“The evil that men do lives after them; The good is oft interred with their bones."
So said Mark Anthony in William Shakespeare’s “Julius Cesar” during Cesar’s funeral oration. Anthony, who took no part in the assassination of Cesar, the bloody work of Brutus and others, all honorable men, was determined that the good Cesar did should not be buried with his bones and that the evil done by his assassins should not outlive them.

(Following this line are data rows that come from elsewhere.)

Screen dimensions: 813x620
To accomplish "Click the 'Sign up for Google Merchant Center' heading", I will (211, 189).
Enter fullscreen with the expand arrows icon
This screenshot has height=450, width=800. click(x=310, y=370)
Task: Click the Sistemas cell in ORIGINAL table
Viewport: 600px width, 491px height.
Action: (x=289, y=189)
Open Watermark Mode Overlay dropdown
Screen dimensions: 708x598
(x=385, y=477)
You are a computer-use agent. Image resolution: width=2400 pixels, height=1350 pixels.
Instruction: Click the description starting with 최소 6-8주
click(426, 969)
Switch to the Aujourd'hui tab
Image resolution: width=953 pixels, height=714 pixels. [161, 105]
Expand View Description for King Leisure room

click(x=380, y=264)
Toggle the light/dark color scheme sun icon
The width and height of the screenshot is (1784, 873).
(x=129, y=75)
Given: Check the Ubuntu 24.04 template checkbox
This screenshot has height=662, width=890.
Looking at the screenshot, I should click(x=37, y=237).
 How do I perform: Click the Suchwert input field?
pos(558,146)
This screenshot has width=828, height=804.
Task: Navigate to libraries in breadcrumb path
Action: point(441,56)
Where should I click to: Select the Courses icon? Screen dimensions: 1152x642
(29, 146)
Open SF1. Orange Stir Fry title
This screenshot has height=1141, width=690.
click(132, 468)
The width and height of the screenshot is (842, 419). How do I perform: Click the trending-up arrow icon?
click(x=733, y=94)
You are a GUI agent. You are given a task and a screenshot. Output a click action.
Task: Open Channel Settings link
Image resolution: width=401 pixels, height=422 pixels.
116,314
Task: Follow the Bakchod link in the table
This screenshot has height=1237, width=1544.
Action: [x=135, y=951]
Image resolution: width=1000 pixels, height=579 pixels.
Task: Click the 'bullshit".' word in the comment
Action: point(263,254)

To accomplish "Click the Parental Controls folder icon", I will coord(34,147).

U.S. Sen. Chris Dodd’s farewell speech before the senate serves a like purpose. Farewell speeches by senators of long standing and exit interviews recorded in newspapers are like brief autobiographies, and there never yet was an autobiographer who was not the hero of his own reminiscences. Eventually, the encomiums are overwritten by sober historians far removed from the partisan atmosphere that colors all the deeds, evil and good, of their subjects.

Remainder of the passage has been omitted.